> [Exercise]:
Return, exactly and in full, the lines of the records below starting at the one with "Viewport: 532px width, 390px height." and ending at the one with "The image size is (1400, 800).", and no other lines.
════════
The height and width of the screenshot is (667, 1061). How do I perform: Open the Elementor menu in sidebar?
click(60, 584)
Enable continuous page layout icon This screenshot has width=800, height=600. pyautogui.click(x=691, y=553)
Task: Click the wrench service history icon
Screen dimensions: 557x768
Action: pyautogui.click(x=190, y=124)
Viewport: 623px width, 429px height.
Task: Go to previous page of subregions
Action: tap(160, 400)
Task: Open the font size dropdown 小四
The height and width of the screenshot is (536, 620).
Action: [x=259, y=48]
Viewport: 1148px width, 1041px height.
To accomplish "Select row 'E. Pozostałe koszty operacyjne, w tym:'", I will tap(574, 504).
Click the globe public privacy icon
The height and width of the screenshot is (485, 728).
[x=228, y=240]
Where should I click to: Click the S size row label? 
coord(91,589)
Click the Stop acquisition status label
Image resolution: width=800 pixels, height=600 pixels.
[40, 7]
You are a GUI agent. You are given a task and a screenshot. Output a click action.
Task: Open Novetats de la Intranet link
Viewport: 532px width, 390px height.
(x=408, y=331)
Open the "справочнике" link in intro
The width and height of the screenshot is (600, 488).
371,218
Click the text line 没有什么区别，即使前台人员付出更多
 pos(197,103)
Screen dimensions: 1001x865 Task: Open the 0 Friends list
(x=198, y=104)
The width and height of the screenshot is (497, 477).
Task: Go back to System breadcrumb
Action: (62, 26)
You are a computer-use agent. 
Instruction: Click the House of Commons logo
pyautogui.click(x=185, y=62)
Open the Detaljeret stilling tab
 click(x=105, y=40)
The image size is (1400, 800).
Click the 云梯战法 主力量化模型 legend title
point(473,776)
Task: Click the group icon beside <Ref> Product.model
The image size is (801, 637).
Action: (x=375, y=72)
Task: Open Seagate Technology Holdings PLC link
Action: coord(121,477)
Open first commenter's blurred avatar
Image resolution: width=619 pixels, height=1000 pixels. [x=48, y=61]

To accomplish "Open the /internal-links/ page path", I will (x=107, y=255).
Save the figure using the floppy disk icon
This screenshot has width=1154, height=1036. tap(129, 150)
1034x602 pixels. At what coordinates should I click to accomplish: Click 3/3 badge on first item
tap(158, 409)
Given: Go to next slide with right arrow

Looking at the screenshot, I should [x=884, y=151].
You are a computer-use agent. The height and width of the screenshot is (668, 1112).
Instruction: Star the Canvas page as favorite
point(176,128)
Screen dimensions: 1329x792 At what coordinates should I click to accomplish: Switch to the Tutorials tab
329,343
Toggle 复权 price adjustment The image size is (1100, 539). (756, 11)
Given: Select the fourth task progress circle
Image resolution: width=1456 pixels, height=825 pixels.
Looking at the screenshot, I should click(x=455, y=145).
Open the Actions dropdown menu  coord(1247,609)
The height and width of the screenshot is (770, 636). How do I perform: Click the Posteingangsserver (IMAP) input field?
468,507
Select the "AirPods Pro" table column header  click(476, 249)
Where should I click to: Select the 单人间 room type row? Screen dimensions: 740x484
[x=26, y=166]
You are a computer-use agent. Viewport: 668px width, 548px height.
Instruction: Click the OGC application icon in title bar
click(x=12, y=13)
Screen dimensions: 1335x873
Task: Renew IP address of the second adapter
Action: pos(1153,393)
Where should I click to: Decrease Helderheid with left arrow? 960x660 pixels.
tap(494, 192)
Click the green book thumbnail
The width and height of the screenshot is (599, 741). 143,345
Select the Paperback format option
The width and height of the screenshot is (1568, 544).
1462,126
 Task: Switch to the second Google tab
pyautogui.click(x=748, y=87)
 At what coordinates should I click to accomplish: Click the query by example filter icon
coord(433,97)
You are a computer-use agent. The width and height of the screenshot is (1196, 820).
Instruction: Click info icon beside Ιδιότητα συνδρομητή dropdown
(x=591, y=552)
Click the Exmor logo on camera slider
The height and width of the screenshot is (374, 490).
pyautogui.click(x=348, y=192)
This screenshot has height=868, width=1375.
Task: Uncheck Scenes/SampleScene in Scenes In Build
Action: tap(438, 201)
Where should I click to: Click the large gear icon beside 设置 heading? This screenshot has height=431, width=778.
════════
> [Exercise solution]:
Viewport: 532px width, 390px height.
(x=408, y=331)
Open the "справочнике" link in intro
The width and height of the screenshot is (600, 488).
371,218
Click the text line 没有什么区别，即使前台人员付出更多
 pos(197,103)
Screen dimensions: 1001x865 Task: Open the 0 Friends list
(x=198, y=104)
The width and height of the screenshot is (497, 477).
Task: Go back to System breadcrumb
Action: (62, 26)
You are a computer-use agent. 
Instruction: Click the House of Commons logo
pyautogui.click(x=185, y=62)
Open the Detaljeret stilling tab
 click(x=105, y=40)
The image size is (1400, 800).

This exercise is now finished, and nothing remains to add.